**WHAT IS NEEDED:**
Rewrite the rows from the start of the records up to and including the line with "Looking at the screenshot, I should point(98,286).", replacing "chain icon" with "link icon" and changing nothing else. Leave the pictures out of your answer.

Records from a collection
____

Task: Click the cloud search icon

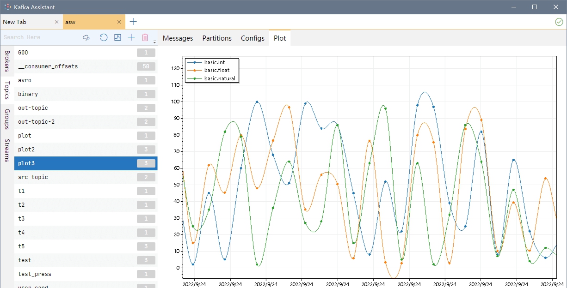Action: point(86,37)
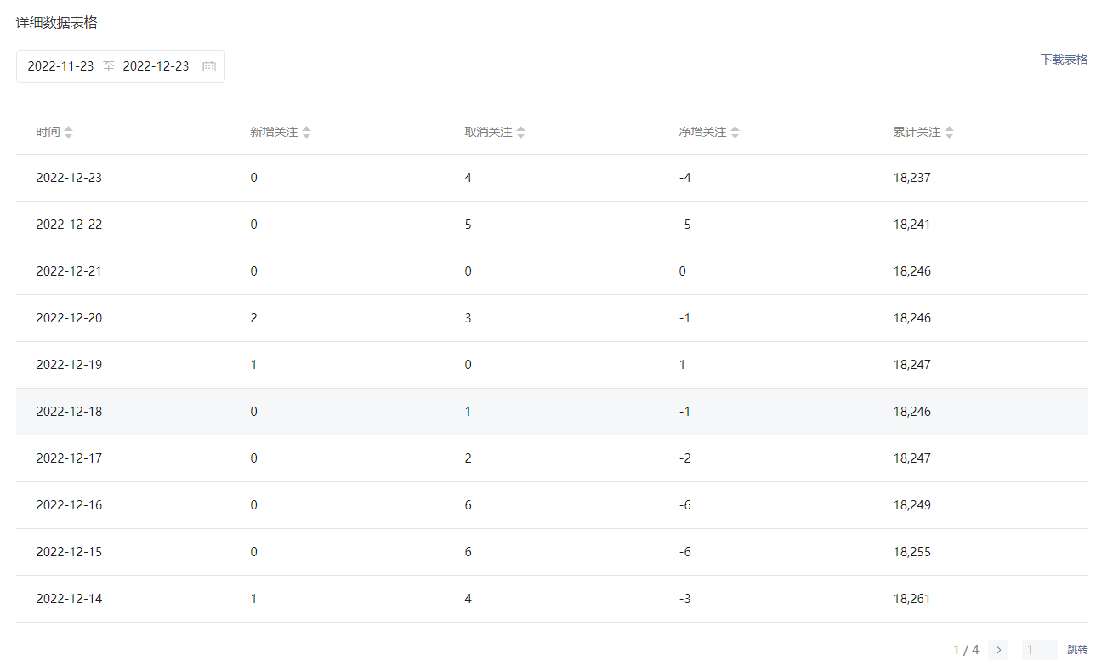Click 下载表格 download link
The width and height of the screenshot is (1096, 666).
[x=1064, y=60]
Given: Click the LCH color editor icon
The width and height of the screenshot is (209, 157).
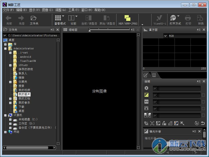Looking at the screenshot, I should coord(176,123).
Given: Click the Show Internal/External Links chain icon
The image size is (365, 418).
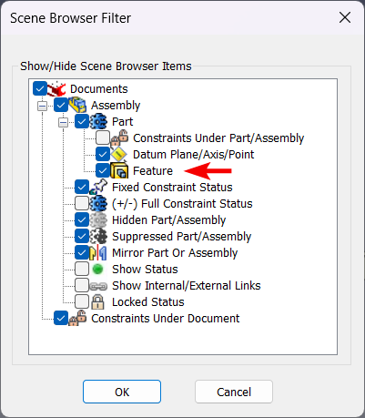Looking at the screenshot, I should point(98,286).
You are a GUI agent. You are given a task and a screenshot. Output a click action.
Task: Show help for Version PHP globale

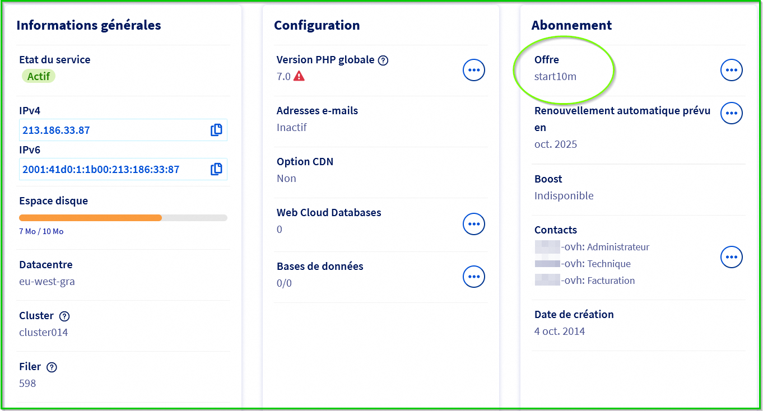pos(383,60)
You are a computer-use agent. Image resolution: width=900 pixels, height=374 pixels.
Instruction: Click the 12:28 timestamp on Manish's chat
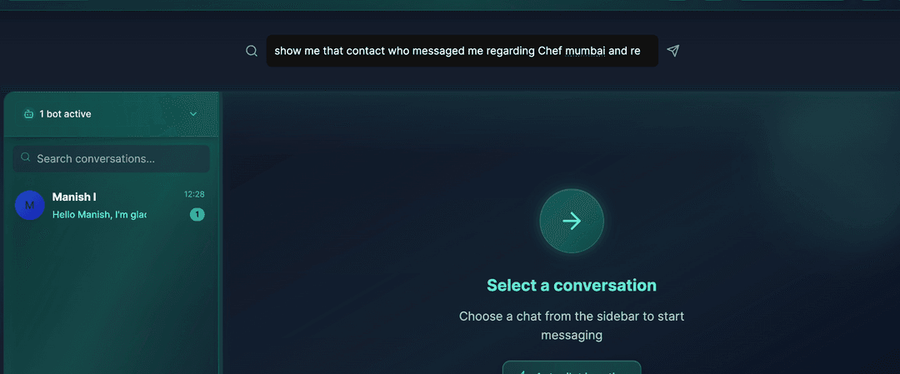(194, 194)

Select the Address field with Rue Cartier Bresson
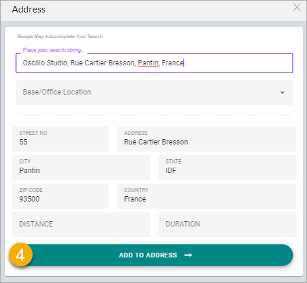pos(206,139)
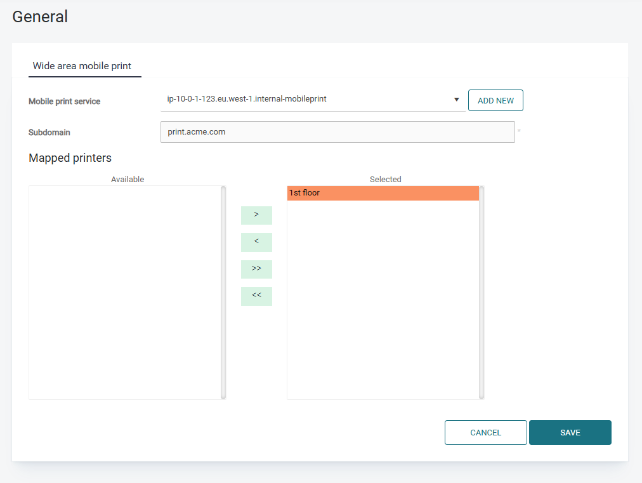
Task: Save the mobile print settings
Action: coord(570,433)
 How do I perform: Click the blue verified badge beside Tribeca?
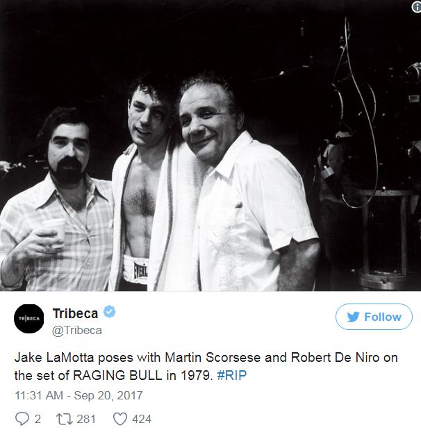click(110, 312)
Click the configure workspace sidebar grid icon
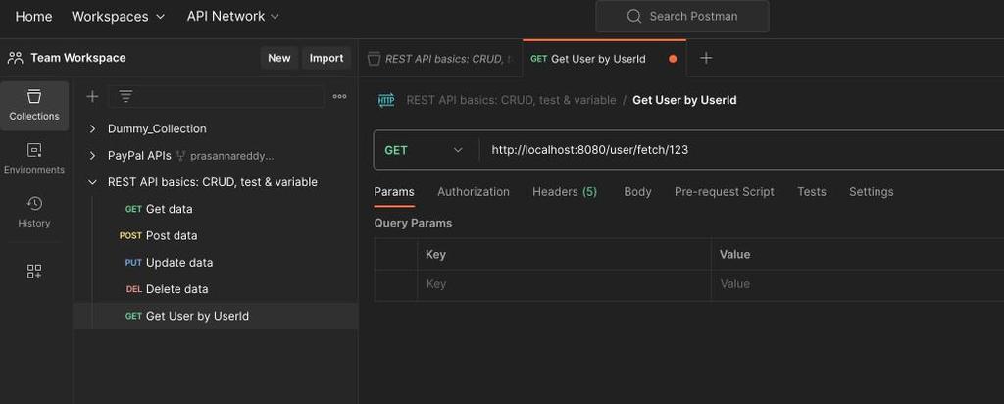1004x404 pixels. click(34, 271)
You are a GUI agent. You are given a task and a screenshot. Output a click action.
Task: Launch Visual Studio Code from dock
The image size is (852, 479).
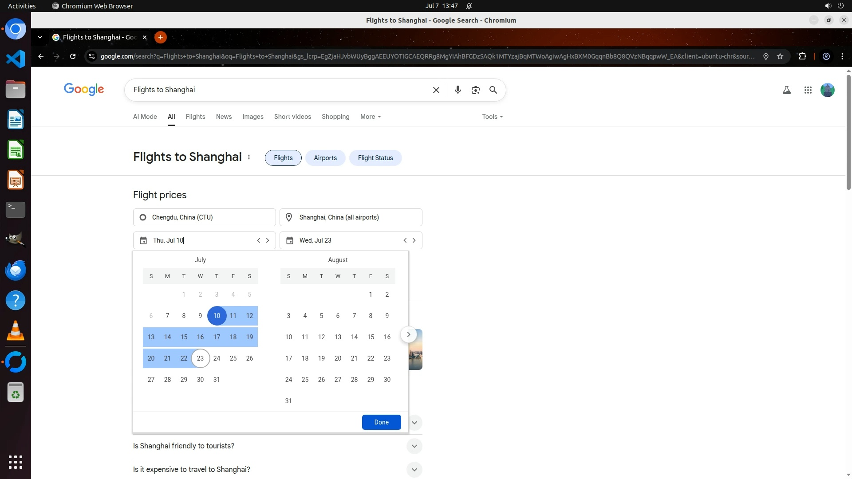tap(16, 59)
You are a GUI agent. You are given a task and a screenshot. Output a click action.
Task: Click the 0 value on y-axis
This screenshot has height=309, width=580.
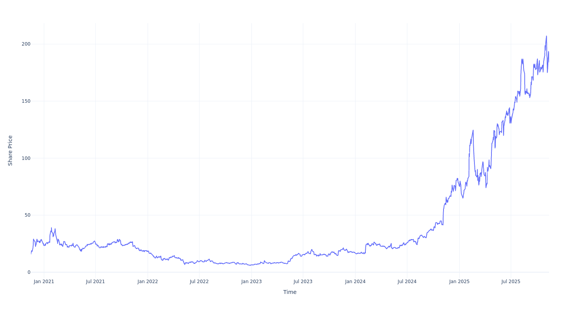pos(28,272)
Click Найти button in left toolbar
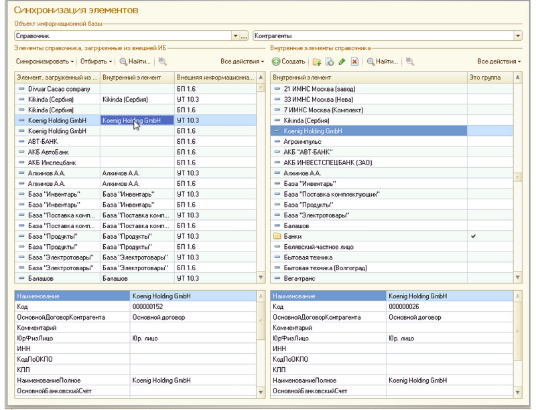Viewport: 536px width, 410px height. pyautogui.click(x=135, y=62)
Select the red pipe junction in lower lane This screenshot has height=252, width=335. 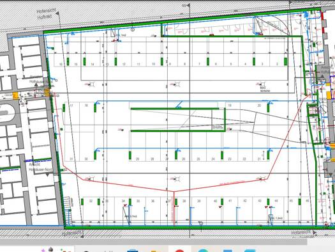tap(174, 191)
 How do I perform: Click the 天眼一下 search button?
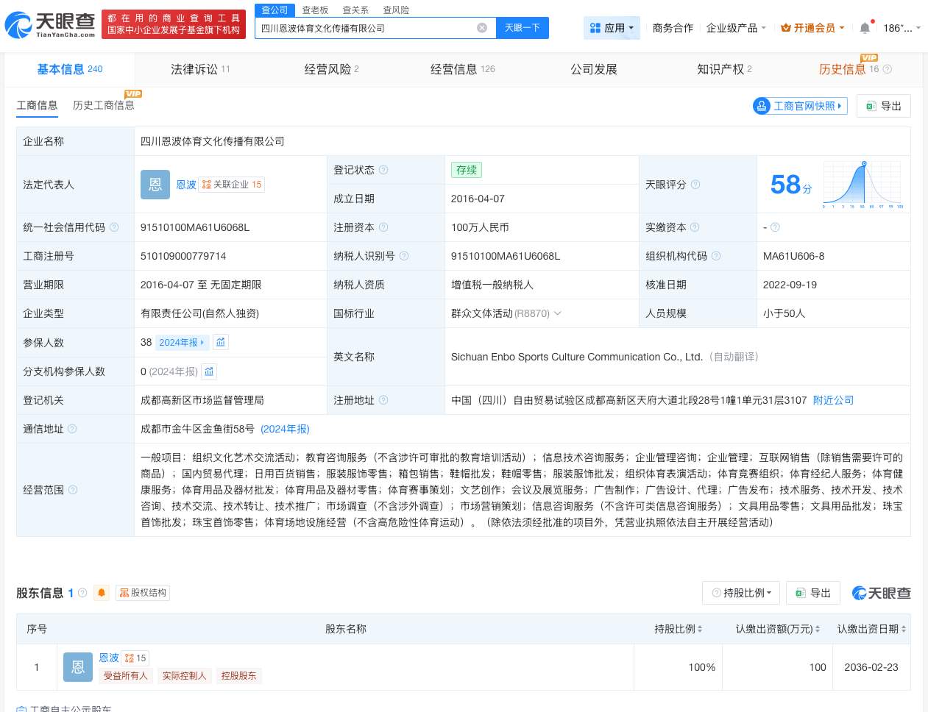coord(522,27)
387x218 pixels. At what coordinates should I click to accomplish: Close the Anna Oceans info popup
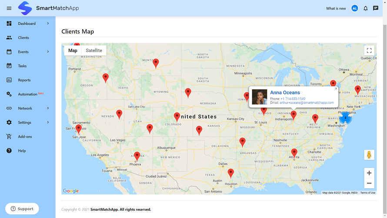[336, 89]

____

**TASK SOLUTION:**
Task: Click the cloud search icon

Action: point(86,37)
Click 下载表格 download link
The width and height of the screenshot is (1096, 666).
[x=1064, y=60]
Given: Click the LCH color editor icon
The width and height of the screenshot is (209, 157).
Looking at the screenshot, I should coord(176,123).
Given: Click the Show Internal/External Links link icon
The image size is (365, 418).
Looking at the screenshot, I should point(98,286).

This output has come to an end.